The River-Merchant's Wife Themes

Themes and Meanings (Critical Guide to Poetry for Students)

Pound’s introduction of poetry by Li Bo into the Western literary canon was a part of his program to increase cultural awareness. Pound viewed “criticism” in the largest sense to include versions of literary creation, such as “criticism by translation” and “criticism in new composition.” His adaptation of “The River-Merchant’s Wife: A Letter” was designed to open the field of early Chinese civilization to Western eyes, and he succeeded so well that T. S. Eliot remarked on the appearance of Cathay (1915) that it “invented Chinese poetry for our time.” Some professional sinologists attacked Pound for his lack of accuracy, but he dismissed their inability to appreciate the power of his poetry and his approach to translation.

Pound was interested in innovative uses of familiar forms, and he admired Robert Browning’s employment of dramatic monologue to capture the spirit of a moment in historic time. Pound believed that Browning’s work permitted a combination of the “human” or distinctly personal and the cultural, or socially resonant. Such crucial elements of “The River-Merchant’s Wife” as the correspondence of human emotion to natural setting, the representation of the eternal cycle of the seasons as time’s passage and human growth, and the linking of romantic intensity with restraint and composure are products of Pound’s fusion of Browning’s methods and Li Bo’s artistry.

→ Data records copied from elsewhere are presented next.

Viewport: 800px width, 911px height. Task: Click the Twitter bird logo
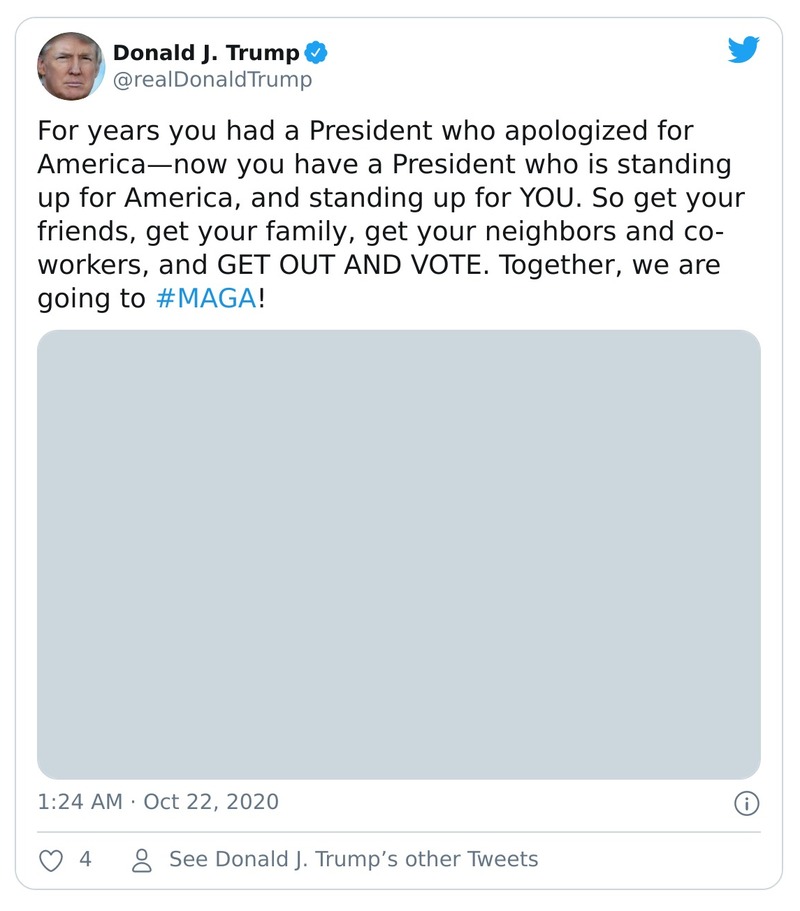pyautogui.click(x=744, y=49)
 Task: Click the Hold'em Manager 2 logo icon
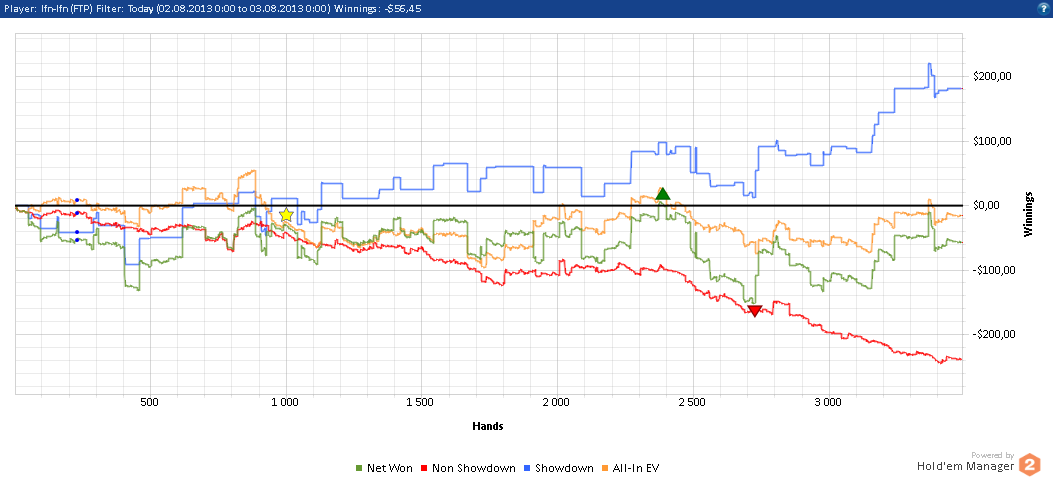(1029, 464)
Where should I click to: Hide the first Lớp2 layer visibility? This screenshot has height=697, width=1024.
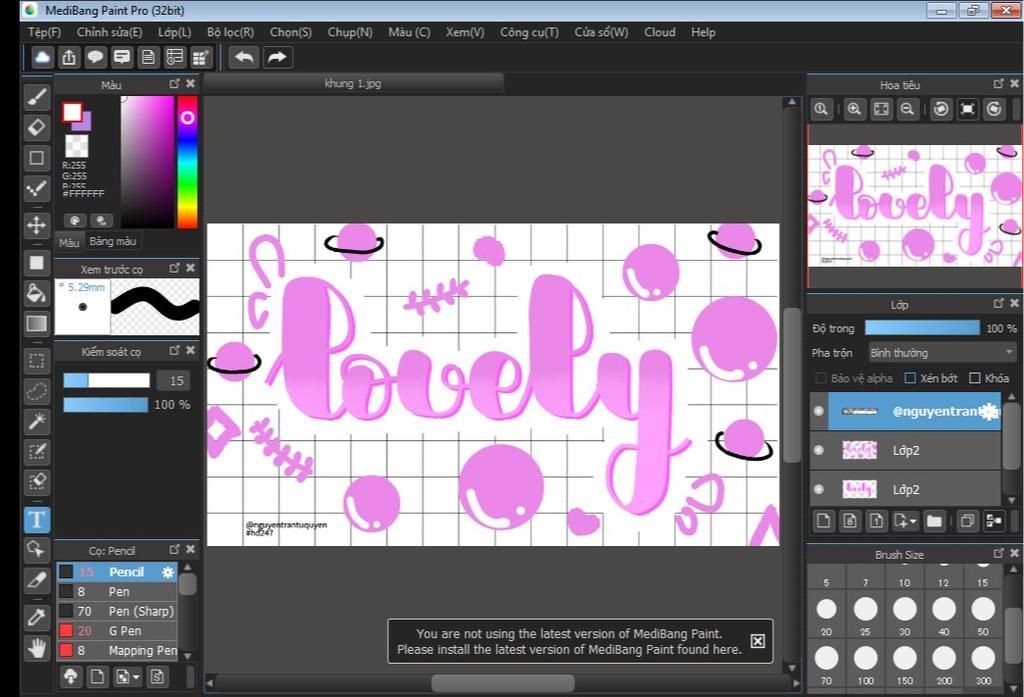(x=819, y=450)
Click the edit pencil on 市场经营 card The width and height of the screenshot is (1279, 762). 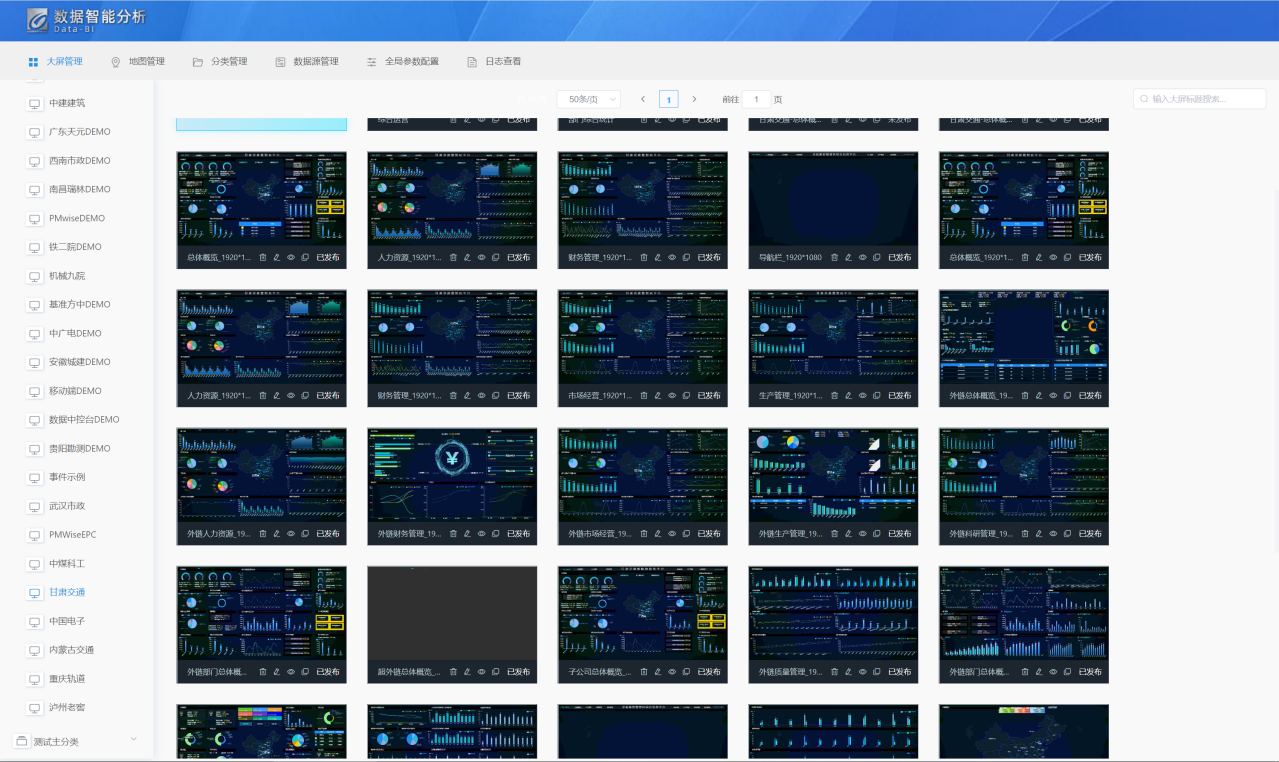(658, 396)
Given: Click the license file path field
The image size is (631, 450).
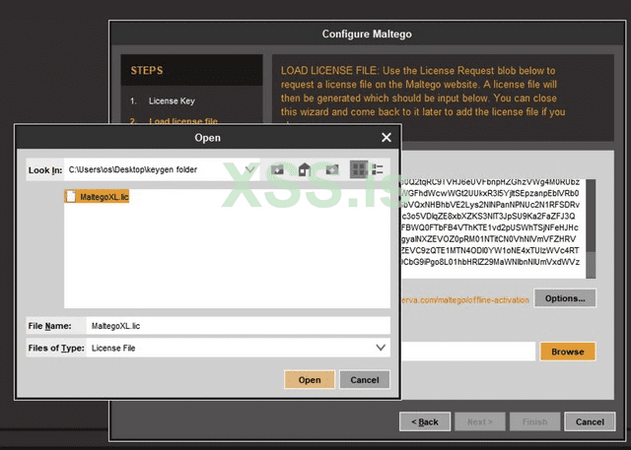Looking at the screenshot, I should coord(468,351).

Ford Madox Ford commented that “the poems in Cathay are things of supreme beauty. What poetry should be, that they are.” Pound took the ultimate vessel for expressing feeling—the lyric—and used its full capacity for transmitting essential human emotions within the mode of the dramatic monologue. Pound’s fervent proclamation that “nothing matters but the quality of affection” is the primary principle of his philosophy of composition and is at the heart of the appeal of “The River-Merchant’s Wife.” Without striking false notes or falling into sentimentality, Pound has shown that what he loved well—language, culture, and art—remains as his poetic legacy in his finest work.